* **GOAL**
Reproduce the listing below unchanged except that every occurrence of "GUI agent" is replaced with "desktop automation agent".

# Start of EXERCISE MATERIALS

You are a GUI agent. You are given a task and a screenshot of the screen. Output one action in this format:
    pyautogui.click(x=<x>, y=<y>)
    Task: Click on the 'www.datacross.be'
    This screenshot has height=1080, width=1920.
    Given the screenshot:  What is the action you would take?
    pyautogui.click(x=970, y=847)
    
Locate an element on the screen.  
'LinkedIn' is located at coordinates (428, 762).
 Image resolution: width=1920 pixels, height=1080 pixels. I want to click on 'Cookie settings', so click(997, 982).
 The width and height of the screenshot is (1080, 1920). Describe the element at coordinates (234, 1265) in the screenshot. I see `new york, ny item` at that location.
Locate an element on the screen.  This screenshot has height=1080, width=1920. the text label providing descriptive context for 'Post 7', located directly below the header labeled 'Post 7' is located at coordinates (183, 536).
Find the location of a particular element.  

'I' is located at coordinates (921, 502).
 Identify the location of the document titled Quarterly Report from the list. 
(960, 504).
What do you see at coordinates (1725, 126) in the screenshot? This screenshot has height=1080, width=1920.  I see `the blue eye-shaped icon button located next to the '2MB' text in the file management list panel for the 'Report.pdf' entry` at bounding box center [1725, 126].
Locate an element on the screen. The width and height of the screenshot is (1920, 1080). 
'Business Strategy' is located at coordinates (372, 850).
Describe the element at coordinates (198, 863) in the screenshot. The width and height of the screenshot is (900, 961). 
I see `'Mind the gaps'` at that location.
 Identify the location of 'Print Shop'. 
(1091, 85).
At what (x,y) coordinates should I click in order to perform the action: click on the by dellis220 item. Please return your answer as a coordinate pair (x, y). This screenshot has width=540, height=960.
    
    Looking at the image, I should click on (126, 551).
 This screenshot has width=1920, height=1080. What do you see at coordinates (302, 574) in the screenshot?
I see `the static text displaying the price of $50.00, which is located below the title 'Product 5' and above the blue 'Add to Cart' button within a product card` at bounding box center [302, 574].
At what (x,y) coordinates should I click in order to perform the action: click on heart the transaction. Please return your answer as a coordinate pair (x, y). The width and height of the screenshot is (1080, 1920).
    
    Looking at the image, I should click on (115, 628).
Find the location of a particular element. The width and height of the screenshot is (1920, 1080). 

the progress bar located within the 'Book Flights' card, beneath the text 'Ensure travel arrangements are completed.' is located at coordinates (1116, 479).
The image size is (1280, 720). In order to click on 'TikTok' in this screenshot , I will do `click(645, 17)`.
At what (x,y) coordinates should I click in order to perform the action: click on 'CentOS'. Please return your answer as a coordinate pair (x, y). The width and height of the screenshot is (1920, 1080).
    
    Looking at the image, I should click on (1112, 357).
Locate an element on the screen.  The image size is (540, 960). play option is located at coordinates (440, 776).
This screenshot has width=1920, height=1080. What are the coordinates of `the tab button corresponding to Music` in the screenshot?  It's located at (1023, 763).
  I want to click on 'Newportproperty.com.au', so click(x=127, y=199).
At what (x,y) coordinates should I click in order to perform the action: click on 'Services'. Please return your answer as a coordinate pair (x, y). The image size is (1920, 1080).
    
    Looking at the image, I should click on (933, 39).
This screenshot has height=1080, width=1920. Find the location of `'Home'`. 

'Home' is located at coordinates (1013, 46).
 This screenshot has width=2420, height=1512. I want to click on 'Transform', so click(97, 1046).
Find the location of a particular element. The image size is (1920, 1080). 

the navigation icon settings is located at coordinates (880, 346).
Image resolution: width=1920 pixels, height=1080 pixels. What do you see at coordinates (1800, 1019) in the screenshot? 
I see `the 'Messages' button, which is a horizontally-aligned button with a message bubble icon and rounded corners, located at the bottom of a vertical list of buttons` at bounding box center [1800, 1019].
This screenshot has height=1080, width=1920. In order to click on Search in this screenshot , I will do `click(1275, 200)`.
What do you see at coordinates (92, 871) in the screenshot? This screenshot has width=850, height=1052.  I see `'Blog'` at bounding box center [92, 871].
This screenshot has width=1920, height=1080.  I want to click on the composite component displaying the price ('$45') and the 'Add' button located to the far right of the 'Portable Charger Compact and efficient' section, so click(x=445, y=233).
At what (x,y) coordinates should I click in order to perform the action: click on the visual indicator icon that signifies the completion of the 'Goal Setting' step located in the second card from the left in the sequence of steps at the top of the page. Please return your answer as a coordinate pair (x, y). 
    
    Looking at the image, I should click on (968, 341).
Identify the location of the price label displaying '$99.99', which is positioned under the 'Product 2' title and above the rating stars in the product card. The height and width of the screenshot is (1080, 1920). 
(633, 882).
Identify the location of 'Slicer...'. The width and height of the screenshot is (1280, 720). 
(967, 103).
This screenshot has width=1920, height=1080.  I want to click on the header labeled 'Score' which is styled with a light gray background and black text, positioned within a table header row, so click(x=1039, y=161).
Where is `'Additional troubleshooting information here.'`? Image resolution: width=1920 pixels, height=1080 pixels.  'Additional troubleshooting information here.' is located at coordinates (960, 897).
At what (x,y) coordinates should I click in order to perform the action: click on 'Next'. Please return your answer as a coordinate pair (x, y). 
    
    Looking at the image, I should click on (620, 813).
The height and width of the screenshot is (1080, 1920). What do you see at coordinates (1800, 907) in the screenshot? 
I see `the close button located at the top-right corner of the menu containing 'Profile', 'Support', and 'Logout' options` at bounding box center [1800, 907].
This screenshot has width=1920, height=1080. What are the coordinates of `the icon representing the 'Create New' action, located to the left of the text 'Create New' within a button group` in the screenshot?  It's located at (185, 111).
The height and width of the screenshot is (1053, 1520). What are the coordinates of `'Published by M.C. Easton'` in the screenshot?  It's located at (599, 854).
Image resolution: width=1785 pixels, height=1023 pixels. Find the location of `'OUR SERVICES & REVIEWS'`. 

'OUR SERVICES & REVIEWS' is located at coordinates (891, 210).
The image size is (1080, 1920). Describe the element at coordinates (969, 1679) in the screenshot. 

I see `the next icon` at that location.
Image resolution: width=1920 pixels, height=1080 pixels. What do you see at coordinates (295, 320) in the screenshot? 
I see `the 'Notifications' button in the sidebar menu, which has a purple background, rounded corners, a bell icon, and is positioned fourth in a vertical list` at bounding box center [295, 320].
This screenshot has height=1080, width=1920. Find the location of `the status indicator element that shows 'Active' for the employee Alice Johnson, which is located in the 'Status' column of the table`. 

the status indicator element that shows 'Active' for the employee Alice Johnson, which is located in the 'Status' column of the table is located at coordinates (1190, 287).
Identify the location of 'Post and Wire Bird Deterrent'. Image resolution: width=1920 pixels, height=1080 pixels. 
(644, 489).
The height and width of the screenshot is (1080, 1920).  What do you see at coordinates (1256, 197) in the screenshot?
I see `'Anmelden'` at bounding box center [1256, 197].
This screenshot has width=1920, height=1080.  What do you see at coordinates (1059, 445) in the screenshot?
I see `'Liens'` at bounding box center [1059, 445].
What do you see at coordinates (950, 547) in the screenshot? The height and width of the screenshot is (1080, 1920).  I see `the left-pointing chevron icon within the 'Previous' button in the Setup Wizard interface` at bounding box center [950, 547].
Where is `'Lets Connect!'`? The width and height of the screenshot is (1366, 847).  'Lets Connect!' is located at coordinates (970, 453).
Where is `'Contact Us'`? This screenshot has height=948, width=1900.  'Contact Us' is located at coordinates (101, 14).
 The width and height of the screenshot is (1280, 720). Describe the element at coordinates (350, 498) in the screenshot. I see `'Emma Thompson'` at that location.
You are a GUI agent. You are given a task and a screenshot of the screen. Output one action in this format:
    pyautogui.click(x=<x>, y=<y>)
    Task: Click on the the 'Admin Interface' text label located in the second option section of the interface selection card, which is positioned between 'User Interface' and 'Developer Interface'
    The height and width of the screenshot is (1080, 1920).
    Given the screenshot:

# End of EXERCISE MATERIALS

* **WORKED ANSWER**
You are a desktop automation agent. You are given a task and a screenshot of the screen. Output one action in this format:
    pyautogui.click(x=<x>, y=<y>)
    Task: Click on the 'www.datacross.be'
    This screenshot has height=1080, width=1920.
    Given the screenshot:  What is the action you would take?
    pyautogui.click(x=970, y=847)
    
Locate an element on the screen.  
'LinkedIn' is located at coordinates (428, 762).
 Image resolution: width=1920 pixels, height=1080 pixels. I want to click on 'Cookie settings', so click(997, 982).
 The width and height of the screenshot is (1080, 1920). Describe the element at coordinates (234, 1265) in the screenshot. I see `new york, ny item` at that location.
Locate an element on the screen.  This screenshot has height=1080, width=1920. the text label providing descriptive context for 'Post 7', located directly below the header labeled 'Post 7' is located at coordinates (183, 536).
Find the location of a particular element.  

'I' is located at coordinates (921, 502).
 Identify the location of the document titled Quarterly Report from the list. 
(960, 504).
What do you see at coordinates (1725, 126) in the screenshot? This screenshot has height=1080, width=1920.  I see `the blue eye-shaped icon button located next to the '2MB' text in the file management list panel for the 'Report.pdf' entry` at bounding box center [1725, 126].
Locate an element on the screen. The width and height of the screenshot is (1920, 1080). 
'Business Strategy' is located at coordinates (372, 850).
Describe the element at coordinates (198, 863) in the screenshot. The width and height of the screenshot is (900, 961). 
I see `'Mind the gaps'` at that location.
 Identify the location of 'Print Shop'. 
(1091, 85).
At what (x,y) coordinates should I click in order to perform the action: click on the by dellis220 item. Please return your answer as a coordinate pair (x, y). This screenshot has width=540, height=960.
    
    Looking at the image, I should click on (126, 551).
 This screenshot has width=1920, height=1080. What do you see at coordinates (302, 574) in the screenshot?
I see `the static text displaying the price of $50.00, which is located below the title 'Product 5' and above the blue 'Add to Cart' button within a product card` at bounding box center [302, 574].
At what (x,y) coordinates should I click in order to perform the action: click on heart the transaction. Please return your answer as a coordinate pair (x, y). The width and height of the screenshot is (1080, 1920).
    
    Looking at the image, I should click on (115, 628).
Find the location of a particular element. The width and height of the screenshot is (1920, 1080). 

the progress bar located within the 'Book Flights' card, beneath the text 'Ensure travel arrangements are completed.' is located at coordinates (1116, 479).
The image size is (1280, 720). In order to click on 'TikTok' in this screenshot , I will do `click(645, 17)`.
At what (x,y) coordinates should I click in order to perform the action: click on 'CentOS'. Please return your answer as a coordinate pair (x, y). The width and height of the screenshot is (1920, 1080).
    
    Looking at the image, I should click on (1112, 357).
Locate an element on the screen.  The image size is (540, 960). play option is located at coordinates (440, 776).
This screenshot has width=1920, height=1080. What are the coordinates of `the tab button corresponding to Music` in the screenshot?  It's located at (1023, 763).
  I want to click on 'Newportproperty.com.au', so click(x=127, y=199).
At what (x,y) coordinates should I click in order to perform the action: click on 'Services'. Please return your answer as a coordinate pair (x, y). The image size is (1920, 1080).
    
    Looking at the image, I should click on (933, 39).
This screenshot has height=1080, width=1920. Find the location of `'Home'`. 

'Home' is located at coordinates (1013, 46).
 This screenshot has width=2420, height=1512. I want to click on 'Transform', so click(97, 1046).
Find the location of a particular element. The image size is (1920, 1080). 

the navigation icon settings is located at coordinates (880, 346).
Image resolution: width=1920 pixels, height=1080 pixels. What do you see at coordinates (1800, 1019) in the screenshot? 
I see `the 'Messages' button, which is a horizontally-aligned button with a message bubble icon and rounded corners, located at the bottom of a vertical list of buttons` at bounding box center [1800, 1019].
This screenshot has height=1080, width=1920. In order to click on Search in this screenshot , I will do `click(1275, 200)`.
What do you see at coordinates (92, 871) in the screenshot? This screenshot has width=850, height=1052.  I see `'Blog'` at bounding box center [92, 871].
This screenshot has width=1920, height=1080.  I want to click on the composite component displaying the price ('$45') and the 'Add' button located to the far right of the 'Portable Charger Compact and efficient' section, so click(x=445, y=233).
At what (x,y) coordinates should I click in order to perform the action: click on the visual indicator icon that signifies the completion of the 'Goal Setting' step located in the second card from the left in the sequence of steps at the top of the page. Please return your answer as a coordinate pair (x, y). 
    
    Looking at the image, I should click on (968, 341).
Identify the location of the price label displaying '$99.99', which is positioned under the 'Product 2' title and above the rating stars in the product card. The height and width of the screenshot is (1080, 1920). 
(633, 882).
Identify the location of 'Slicer...'. The width and height of the screenshot is (1280, 720). 
(967, 103).
This screenshot has width=1920, height=1080.  I want to click on the header labeled 'Score' which is styled with a light gray background and black text, positioned within a table header row, so click(x=1039, y=161).
Where is `'Additional troubleshooting information here.'`? Image resolution: width=1920 pixels, height=1080 pixels.  'Additional troubleshooting information here.' is located at coordinates (960, 897).
At what (x,y) coordinates should I click in order to perform the action: click on 'Next'. Please return your answer as a coordinate pair (x, y). 
    
    Looking at the image, I should click on (620, 813).
The height and width of the screenshot is (1080, 1920). What do you see at coordinates (1800, 907) in the screenshot? 
I see `the close button located at the top-right corner of the menu containing 'Profile', 'Support', and 'Logout' options` at bounding box center [1800, 907].
This screenshot has width=1920, height=1080. What are the coordinates of `the icon representing the 'Create New' action, located to the left of the text 'Create New' within a button group` in the screenshot?  It's located at (185, 111).
The height and width of the screenshot is (1053, 1520). What are the coordinates of `'Published by M.C. Easton'` in the screenshot?  It's located at (599, 854).
Image resolution: width=1785 pixels, height=1023 pixels. Find the location of `'OUR SERVICES & REVIEWS'`. 

'OUR SERVICES & REVIEWS' is located at coordinates (891, 210).
The image size is (1080, 1920). Describe the element at coordinates (969, 1679) in the screenshot. 

I see `the next icon` at that location.
Image resolution: width=1920 pixels, height=1080 pixels. What do you see at coordinates (295, 320) in the screenshot? 
I see `the 'Notifications' button in the sidebar menu, which has a purple background, rounded corners, a bell icon, and is positioned fourth in a vertical list` at bounding box center [295, 320].
This screenshot has height=1080, width=1920. Find the location of `the status indicator element that shows 'Active' for the employee Alice Johnson, which is located in the 'Status' column of the table`. 

the status indicator element that shows 'Active' for the employee Alice Johnson, which is located in the 'Status' column of the table is located at coordinates (1190, 287).
Identify the location of 'Post and Wire Bird Deterrent'. Image resolution: width=1920 pixels, height=1080 pixels. 
(644, 489).
The height and width of the screenshot is (1080, 1920).  What do you see at coordinates (1256, 197) in the screenshot?
I see `'Anmelden'` at bounding box center [1256, 197].
This screenshot has width=1920, height=1080.  What do you see at coordinates (1059, 445) in the screenshot?
I see `'Liens'` at bounding box center [1059, 445].
What do you see at coordinates (950, 547) in the screenshot? The height and width of the screenshot is (1080, 1920).  I see `the left-pointing chevron icon within the 'Previous' button in the Setup Wizard interface` at bounding box center [950, 547].
Where is `'Lets Connect!'`? The width and height of the screenshot is (1366, 847).  'Lets Connect!' is located at coordinates (970, 453).
Where is `'Contact Us'`? This screenshot has height=948, width=1900.  'Contact Us' is located at coordinates (101, 14).
 The width and height of the screenshot is (1280, 720). Describe the element at coordinates (350, 498) in the screenshot. I see `'Emma Thompson'` at that location.
You are a desktop automation agent. You are given a task and a screenshot of the screen. Output one action in this format:
    pyautogui.click(x=<x>, y=<y>)
    Task: Click on the the 'Admin Interface' text label located in the second option section of the interface selection card, which is positioned between 'User Interface' and 'Developer Interface'
    The height and width of the screenshot is (1080, 1920).
    Given the screenshot:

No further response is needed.